Nevşehir'in Renkli Çınarı: 50 Yıldır Tek Tip Giyinen Hasan Amca'nın Hikâyesi
50 Yıldır Sadece Siyah-Beyaz Giyiniyor!

Kimine göre bir tarz, kimine göre bir yaşam felsefesi. Nevşehir'in daracık sokaklarında yarım asırdır siyah ve beyazdan oluşan bir silüet dolaşıyor. Hasan Yılmaz, 72 yaşında ve tam 50 yıldır sadece bu iki rengi giyiyor. Peki neden mi?

Her şey 1970'lerin başında, genç bir delikanlıyken başlamış. O zamanlar bir terziye gidip siyah bir pantolon ve beyaz bir gömlek diktirmiş. İlk giydiğinde hissettiği o tarifsiz rahatlık ve özgüven duygusu, onu bir daha bırakmamış. "Bir daha asla başka renk giymedim" diyor gözlerindeki ışıltıyla.

Bir Neslin Sessiz Çınarı

Nevşehirliler için artık bir simge haline gelen Hasan Amca, şehrin en renkli kişiliklerinden biri aslında. İronik değil mi? Sadece iki renk giyerek binbir renkte bir kimlik yaratmış kendine. Çarşıda pazarda herkes onu tanıyor. Esnaf lokantasında otururken yanına birisi mutlaka oturup sohbet ediyor.

"Başka renk giymeyi denedin mi hiç?" diye soruyorum kendisine. Hafifçe gülümsüyor, "Bir kere denedim ama kendimi hiç iyi hissetmedim" diyor. "Siyah ve beyaz benim için sadece renk değil, bir denge aslında."

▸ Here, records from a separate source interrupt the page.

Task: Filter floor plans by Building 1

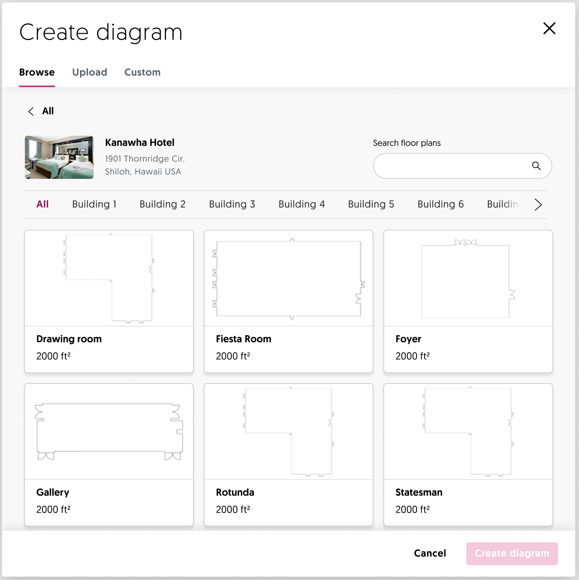Action: coord(94,204)
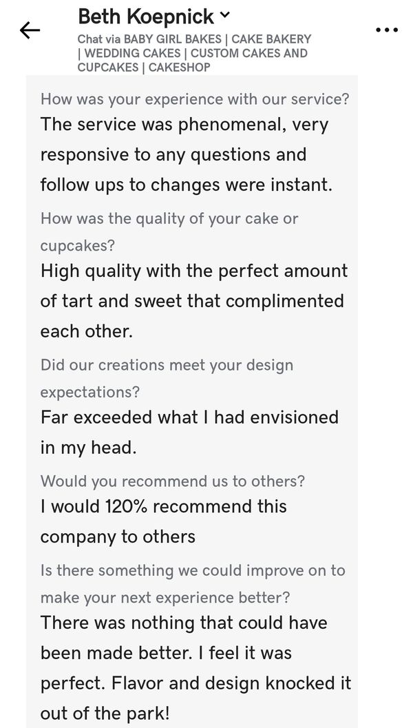Tap the line "follow ups to changes were instant"
Screen dimensions: 413x728
click(x=186, y=185)
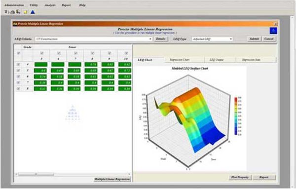This screenshot has width=296, height=189.
Task: Open the LEQ Output tab
Action: pos(221,60)
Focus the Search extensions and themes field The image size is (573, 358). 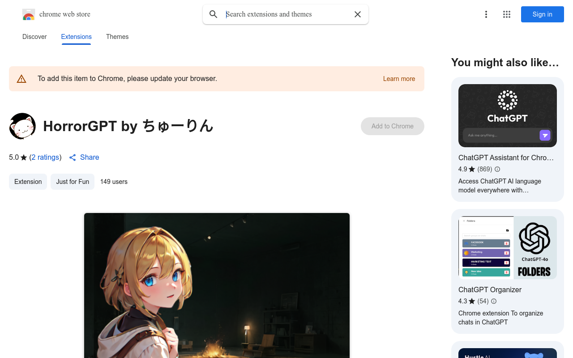[x=287, y=14]
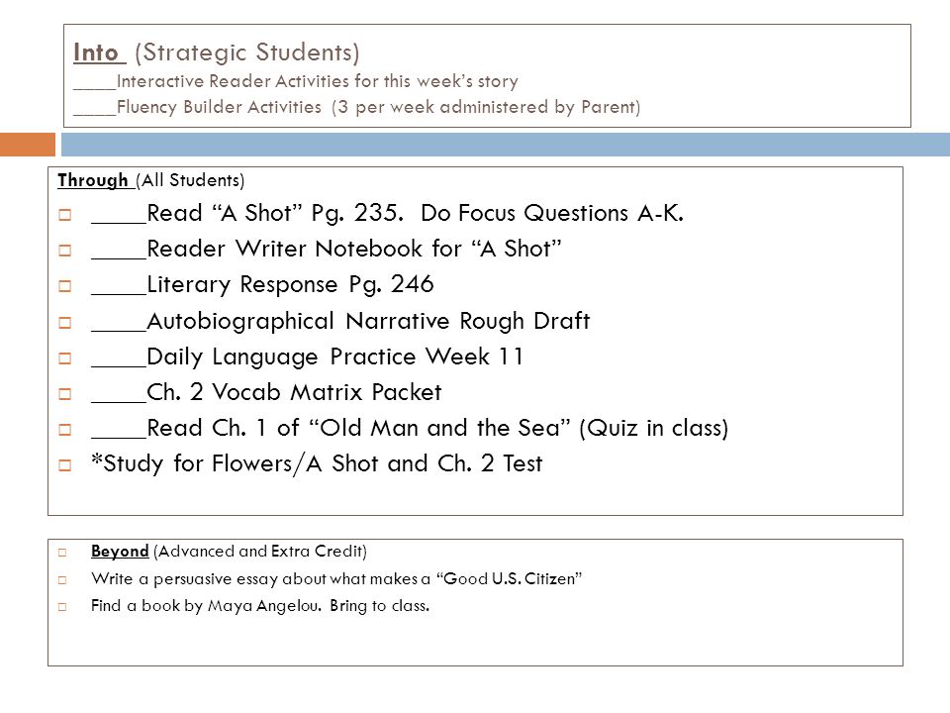Screen dimensions: 950x713
Task: Tick the Reader Writer Notebook checkbox bullet
Action: pyautogui.click(x=65, y=251)
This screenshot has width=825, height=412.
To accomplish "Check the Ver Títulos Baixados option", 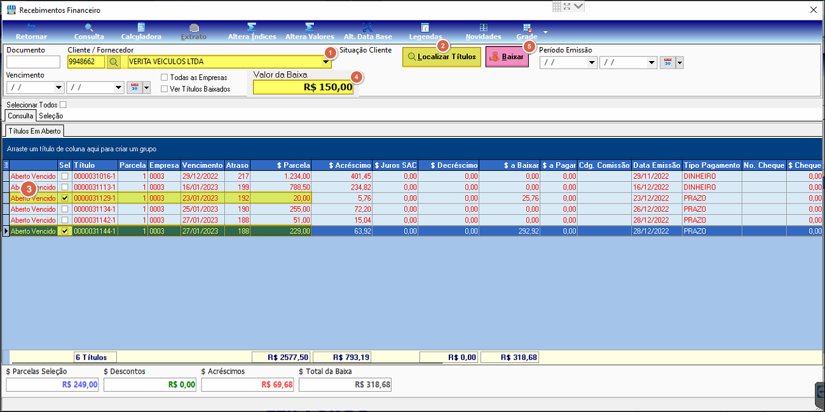I will 165,89.
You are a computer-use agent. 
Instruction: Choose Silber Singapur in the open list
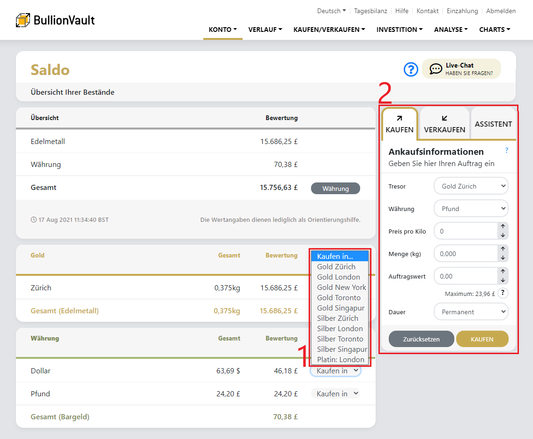tap(342, 349)
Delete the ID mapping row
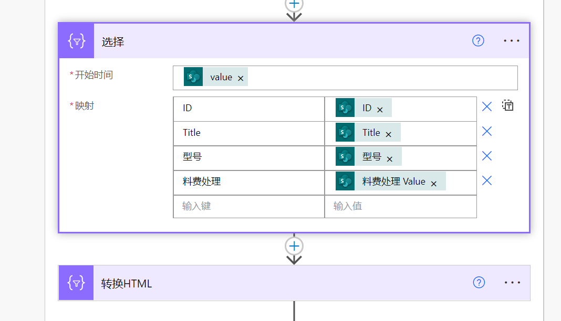This screenshot has height=321, width=561. pos(487,106)
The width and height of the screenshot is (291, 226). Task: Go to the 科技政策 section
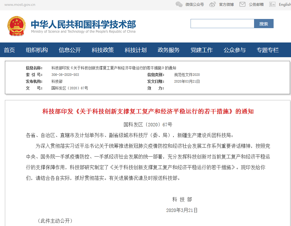[x=103, y=50]
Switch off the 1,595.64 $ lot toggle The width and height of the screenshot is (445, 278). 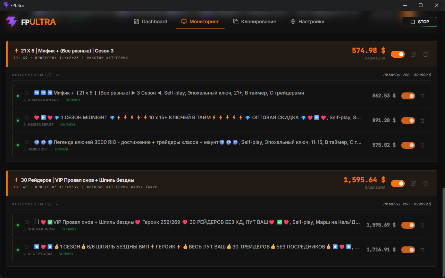398,183
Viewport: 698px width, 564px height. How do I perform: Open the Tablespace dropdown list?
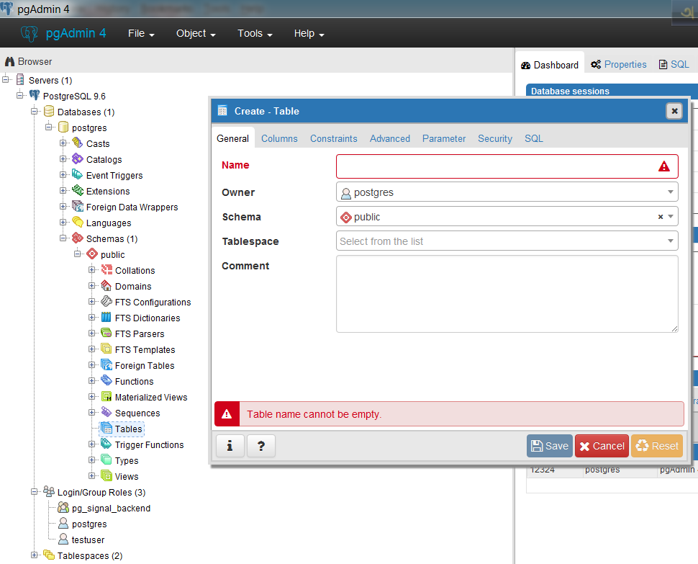pos(670,241)
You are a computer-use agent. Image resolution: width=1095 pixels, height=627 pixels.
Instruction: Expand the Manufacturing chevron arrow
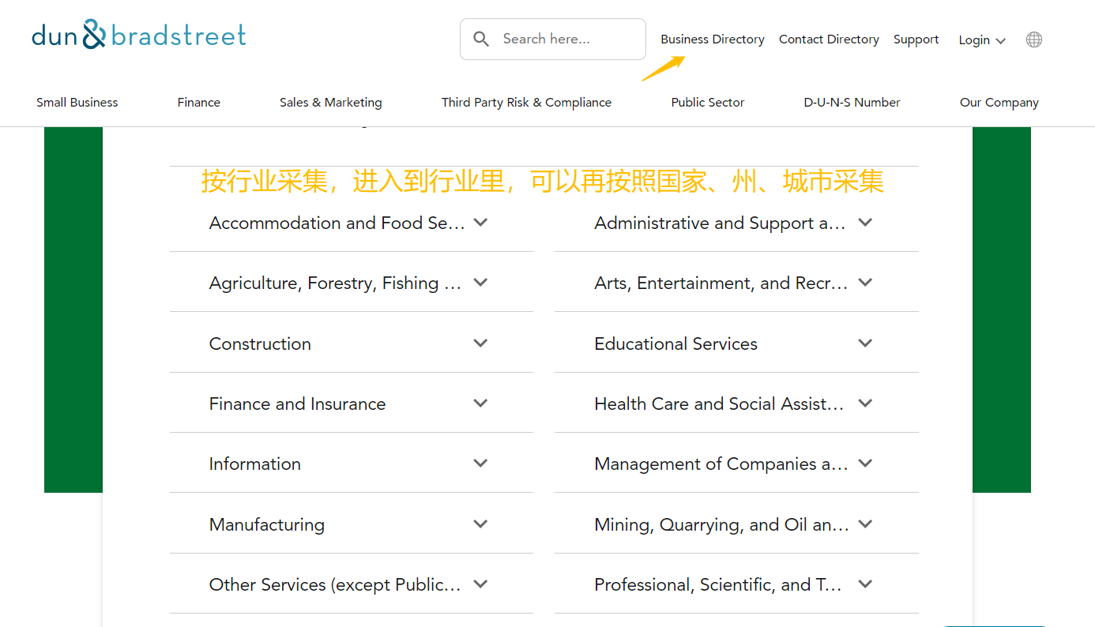coord(480,524)
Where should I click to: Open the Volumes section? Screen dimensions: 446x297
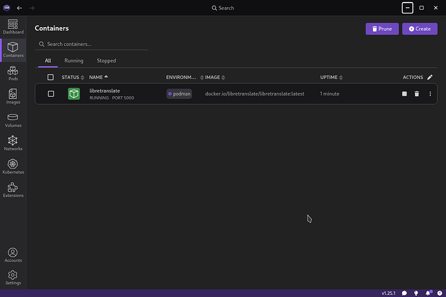point(13,120)
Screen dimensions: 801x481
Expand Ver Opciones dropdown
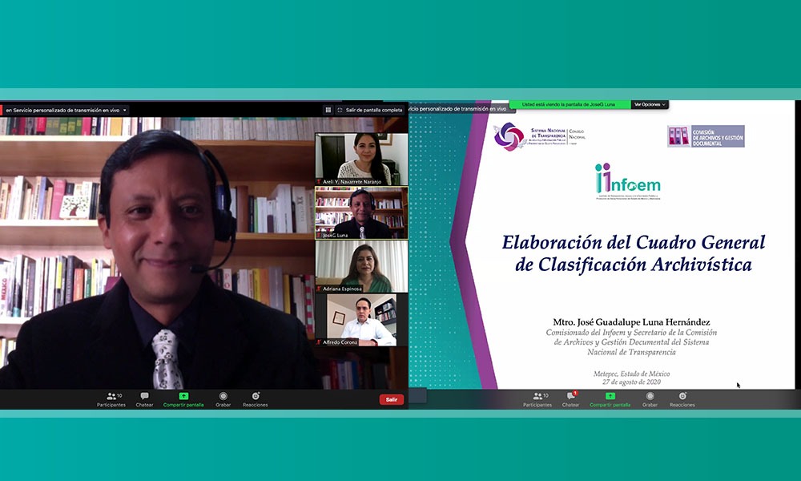tap(650, 104)
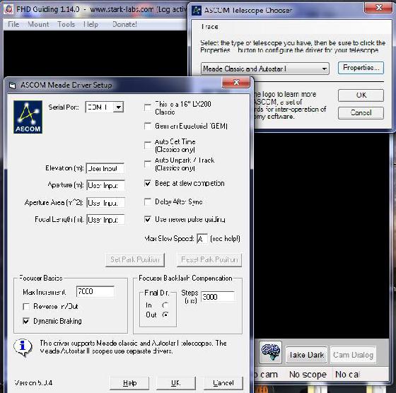Click the blue info bubble icon
Image resolution: width=396 pixels, height=393 pixels.
pyautogui.click(x=23, y=347)
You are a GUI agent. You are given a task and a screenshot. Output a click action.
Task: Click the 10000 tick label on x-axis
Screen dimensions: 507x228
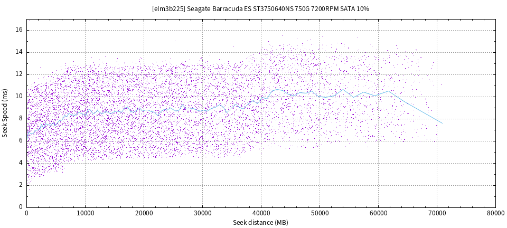point(85,213)
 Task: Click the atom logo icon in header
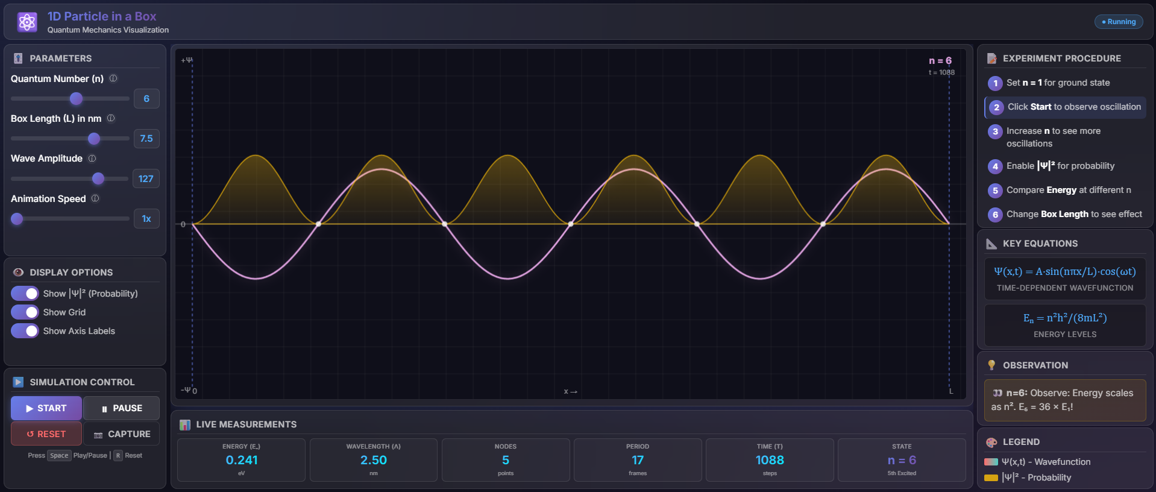[x=27, y=22]
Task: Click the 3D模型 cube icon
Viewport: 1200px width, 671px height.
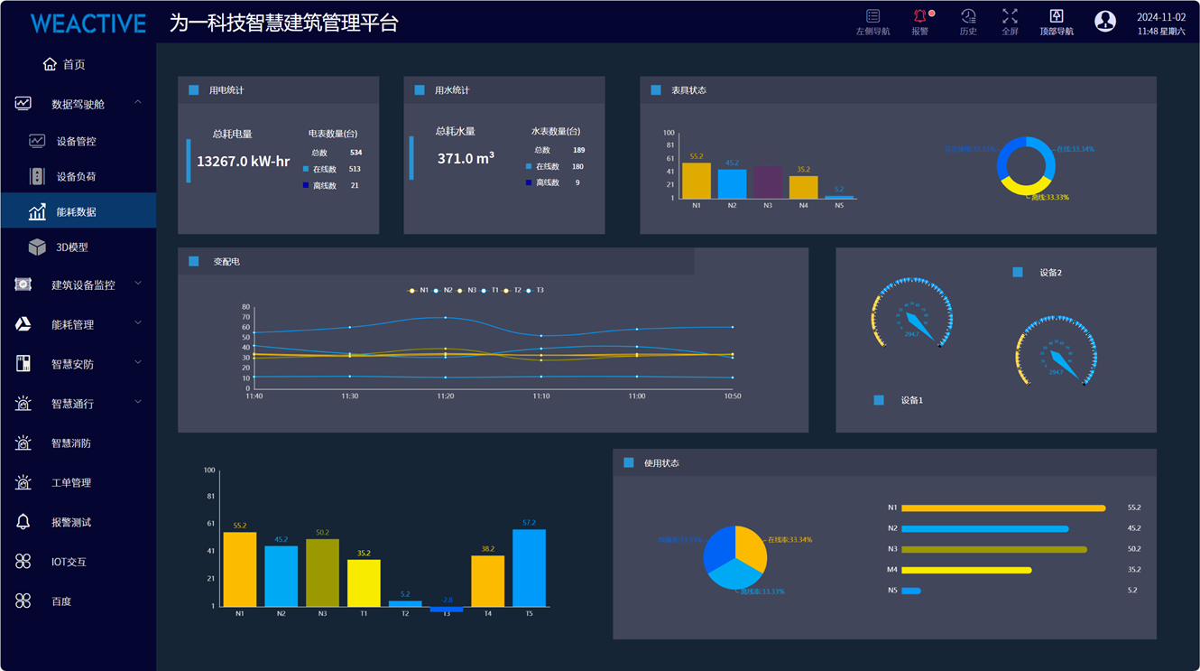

Modern Zamanların Geleneksel Yüzü

Günümüzün hızlı tüketim moda anlayışına inat, Hasan Amca'nın dolabında sadece birkaç parça var. Hepsi siyah pantolonlar ve beyaz gömlekler. "Bakımı kolay oluyor" diye ekliyor pratikliği severek. Aslında bu kadar az eşyayla yaşamanın verdiği bir özgürlükten bahsediyor farkında olmadan.

Nevşehir'in kışları soğuk, yazları sıcak geçer. Peki ya mevsimler? "Kışın siyah kazak, yazın beyaz gömlek" diye açıklıyor basitçe. Aslında hayatı da bu kadar sade yaşamayı seviyor. Kimi zaman gençler şaşkın şaşkın bakıyorlar ardından, kimi zaman da saygıyla selamlıyorlar bu tavrını.

Belki de en çarpıcı olanı, bu kadar uzun süre aynı tarzı sürdürmenin getirdiği aidiyet duygusu. Hasan Yılmaz, Nevşehir'in yaşayan bir tarihi adeta. Çocukken onu siyah-beyaz giyerken görenler, şimdi kendi çocuklarına gösteriyorlar onu.

Hayat denen bu karmaşık yolda, bazen en basit seçimler en derin anlamları taşıyabiliyor. Hasan Amca'nın hikâyesi de bunun kanıtı. Sadece iki rengin içine sığdırdığı bir ömür ve arkasında bıraktığı renkli bir iz...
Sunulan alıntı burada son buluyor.